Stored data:
########
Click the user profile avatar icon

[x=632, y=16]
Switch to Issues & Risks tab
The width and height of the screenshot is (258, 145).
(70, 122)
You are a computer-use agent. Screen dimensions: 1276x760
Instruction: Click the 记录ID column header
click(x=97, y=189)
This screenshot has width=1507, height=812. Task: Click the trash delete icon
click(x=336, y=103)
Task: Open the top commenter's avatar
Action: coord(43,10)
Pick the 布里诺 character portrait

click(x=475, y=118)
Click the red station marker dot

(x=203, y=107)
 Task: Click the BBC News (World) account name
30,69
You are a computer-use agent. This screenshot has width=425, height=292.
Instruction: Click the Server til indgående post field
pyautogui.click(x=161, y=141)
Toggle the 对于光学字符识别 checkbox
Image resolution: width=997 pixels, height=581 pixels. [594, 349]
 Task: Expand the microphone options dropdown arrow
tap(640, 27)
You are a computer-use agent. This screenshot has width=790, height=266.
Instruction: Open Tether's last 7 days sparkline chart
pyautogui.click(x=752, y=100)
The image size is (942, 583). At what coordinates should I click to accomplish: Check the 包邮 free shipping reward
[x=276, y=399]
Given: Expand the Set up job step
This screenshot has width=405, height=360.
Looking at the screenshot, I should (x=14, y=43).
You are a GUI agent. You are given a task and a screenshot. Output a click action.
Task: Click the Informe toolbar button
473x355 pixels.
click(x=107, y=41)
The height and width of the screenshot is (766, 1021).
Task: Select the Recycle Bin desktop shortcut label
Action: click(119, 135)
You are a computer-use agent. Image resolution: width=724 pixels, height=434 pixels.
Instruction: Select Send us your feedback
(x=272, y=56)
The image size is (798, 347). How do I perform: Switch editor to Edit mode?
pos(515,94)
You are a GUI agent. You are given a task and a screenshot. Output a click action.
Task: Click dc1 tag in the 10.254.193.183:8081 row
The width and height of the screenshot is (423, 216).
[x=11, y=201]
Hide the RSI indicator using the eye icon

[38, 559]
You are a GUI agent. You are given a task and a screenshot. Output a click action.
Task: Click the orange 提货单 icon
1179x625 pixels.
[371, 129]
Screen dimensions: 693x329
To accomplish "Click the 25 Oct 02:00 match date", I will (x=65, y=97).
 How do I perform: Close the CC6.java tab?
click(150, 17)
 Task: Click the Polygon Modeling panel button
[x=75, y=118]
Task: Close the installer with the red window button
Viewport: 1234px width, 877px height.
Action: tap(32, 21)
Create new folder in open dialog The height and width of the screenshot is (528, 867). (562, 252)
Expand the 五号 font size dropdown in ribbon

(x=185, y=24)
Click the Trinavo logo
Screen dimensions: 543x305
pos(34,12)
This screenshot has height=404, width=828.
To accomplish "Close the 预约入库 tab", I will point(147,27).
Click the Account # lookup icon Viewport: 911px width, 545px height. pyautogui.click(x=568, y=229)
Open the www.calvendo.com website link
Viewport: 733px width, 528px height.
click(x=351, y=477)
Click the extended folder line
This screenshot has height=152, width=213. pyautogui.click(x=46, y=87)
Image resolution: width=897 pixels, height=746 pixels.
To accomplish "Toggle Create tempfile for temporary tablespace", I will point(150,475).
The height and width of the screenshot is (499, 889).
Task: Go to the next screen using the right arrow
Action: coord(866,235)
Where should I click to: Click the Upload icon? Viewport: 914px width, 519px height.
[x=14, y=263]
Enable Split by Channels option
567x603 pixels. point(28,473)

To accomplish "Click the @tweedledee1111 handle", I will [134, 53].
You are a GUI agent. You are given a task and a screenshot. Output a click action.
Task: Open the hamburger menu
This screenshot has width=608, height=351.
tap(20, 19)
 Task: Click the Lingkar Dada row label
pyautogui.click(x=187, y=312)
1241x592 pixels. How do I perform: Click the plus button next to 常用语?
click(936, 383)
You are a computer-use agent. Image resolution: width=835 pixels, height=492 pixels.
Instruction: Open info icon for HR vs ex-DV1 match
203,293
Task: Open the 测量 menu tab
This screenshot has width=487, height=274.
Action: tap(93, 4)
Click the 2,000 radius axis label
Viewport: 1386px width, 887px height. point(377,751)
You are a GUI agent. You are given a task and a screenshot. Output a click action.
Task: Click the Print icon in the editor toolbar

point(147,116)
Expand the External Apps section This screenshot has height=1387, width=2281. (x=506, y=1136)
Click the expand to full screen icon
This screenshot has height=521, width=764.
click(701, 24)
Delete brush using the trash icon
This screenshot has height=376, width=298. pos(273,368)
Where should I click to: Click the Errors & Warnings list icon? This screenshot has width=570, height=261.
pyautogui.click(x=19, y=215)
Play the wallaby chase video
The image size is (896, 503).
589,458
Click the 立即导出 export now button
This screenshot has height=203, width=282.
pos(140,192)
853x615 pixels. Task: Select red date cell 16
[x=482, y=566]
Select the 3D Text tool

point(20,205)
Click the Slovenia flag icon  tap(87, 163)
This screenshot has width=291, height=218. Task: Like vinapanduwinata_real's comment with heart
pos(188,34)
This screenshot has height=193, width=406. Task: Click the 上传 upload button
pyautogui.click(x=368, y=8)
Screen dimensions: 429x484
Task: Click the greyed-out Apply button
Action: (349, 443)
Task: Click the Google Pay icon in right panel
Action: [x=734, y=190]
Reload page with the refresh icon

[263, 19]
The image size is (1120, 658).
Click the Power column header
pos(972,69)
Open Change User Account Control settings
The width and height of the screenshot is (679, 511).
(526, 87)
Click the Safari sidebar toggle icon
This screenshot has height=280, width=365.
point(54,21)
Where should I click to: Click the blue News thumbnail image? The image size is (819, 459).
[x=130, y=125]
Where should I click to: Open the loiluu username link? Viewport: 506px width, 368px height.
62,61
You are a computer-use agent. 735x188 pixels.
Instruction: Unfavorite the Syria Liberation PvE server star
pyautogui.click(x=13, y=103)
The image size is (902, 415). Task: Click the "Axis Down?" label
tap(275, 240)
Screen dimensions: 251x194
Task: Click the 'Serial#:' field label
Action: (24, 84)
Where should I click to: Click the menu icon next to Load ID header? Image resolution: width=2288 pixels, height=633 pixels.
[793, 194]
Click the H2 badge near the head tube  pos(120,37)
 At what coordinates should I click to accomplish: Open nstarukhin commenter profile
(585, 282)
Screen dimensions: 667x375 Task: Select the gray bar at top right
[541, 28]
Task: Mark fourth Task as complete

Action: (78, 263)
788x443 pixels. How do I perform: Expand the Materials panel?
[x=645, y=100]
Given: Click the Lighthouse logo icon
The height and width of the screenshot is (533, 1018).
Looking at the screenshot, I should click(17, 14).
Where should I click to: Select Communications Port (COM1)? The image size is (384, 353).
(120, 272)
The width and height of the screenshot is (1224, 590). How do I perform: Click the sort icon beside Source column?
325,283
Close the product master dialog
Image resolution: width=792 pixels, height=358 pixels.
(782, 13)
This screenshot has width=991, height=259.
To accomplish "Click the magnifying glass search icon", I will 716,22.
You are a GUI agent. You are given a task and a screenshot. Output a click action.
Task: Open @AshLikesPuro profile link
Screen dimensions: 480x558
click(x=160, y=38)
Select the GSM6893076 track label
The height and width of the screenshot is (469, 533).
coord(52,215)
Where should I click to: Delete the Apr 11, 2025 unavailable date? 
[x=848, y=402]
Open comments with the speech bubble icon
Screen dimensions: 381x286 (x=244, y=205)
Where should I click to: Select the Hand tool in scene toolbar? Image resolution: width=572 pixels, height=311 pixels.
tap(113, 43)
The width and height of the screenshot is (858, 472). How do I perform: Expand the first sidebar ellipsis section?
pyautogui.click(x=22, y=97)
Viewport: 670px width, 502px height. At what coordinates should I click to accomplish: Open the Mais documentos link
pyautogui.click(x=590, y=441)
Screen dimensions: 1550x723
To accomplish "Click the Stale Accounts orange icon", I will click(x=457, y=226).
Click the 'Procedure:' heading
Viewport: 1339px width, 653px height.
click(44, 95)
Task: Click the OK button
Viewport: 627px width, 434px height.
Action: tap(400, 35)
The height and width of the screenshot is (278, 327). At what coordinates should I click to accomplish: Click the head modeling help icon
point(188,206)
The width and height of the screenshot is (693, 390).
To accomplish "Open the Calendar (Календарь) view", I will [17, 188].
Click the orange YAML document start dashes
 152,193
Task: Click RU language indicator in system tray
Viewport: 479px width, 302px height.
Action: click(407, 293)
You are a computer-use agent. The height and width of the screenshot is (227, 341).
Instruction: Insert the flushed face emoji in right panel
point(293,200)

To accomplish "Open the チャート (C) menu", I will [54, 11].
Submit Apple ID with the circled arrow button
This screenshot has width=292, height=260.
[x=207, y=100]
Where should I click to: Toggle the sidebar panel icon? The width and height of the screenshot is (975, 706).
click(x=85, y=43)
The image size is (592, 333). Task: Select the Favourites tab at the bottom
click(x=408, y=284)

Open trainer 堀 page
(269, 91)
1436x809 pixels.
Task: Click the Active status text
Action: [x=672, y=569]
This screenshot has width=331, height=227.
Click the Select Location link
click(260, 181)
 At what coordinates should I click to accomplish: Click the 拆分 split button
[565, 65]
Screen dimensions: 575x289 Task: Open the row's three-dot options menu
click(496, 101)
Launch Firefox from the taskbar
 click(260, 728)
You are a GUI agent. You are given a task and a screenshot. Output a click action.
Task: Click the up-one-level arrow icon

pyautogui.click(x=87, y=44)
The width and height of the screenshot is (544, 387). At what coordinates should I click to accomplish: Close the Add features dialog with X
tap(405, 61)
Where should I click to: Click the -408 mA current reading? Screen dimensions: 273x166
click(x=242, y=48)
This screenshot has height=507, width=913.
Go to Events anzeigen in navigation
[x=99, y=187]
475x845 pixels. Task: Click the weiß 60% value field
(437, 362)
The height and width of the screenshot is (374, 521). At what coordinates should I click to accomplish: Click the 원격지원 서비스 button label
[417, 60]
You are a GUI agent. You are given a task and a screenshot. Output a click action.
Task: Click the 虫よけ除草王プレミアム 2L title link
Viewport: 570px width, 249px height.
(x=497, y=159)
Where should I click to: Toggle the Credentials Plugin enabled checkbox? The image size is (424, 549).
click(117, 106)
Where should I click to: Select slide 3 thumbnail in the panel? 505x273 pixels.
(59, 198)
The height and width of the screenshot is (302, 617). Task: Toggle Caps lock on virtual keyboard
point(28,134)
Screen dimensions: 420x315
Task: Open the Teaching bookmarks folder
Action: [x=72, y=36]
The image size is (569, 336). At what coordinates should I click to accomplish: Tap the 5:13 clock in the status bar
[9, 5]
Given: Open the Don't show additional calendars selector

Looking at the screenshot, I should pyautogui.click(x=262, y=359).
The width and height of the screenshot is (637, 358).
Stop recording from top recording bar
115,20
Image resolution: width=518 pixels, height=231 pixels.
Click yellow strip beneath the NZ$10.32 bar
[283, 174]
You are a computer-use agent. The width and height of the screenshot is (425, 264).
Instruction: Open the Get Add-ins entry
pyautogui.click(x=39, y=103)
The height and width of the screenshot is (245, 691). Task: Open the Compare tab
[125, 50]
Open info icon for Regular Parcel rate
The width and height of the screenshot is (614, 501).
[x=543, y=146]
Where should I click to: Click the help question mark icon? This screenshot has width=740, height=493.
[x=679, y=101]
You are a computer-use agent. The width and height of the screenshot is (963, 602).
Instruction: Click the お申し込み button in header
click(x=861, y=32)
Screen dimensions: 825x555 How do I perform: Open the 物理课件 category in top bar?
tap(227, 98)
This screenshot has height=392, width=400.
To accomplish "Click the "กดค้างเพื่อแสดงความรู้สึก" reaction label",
########
## YOUR INSTRUCTIONS
Lines with the word "computer" in them should be copied from the preceding records.

## RESULT FOR THIS EXERCISE
You are a computer-use agent. Screen dimensions: 1276x760
You are a computer-use agent. This screenshot has width=425, height=292.
You are a computer-use agent. This screenshot has width=790, height=266.
You are a computer-use agent. Image resolution: width=724 pixels, height=434 pixels.
You are a computer-use agent. Image resolution: width=835 pixels, height=492 pixels.
You are a computer-use agent. 735x188 pixels.
You are a computer-use agent. The height and width of the screenshot is (227, 341).
You are a computer-use agent. The width and height of the screenshot is (425, 264).
You are a computer-use agent. The width and height of the screenshot is (963, 602).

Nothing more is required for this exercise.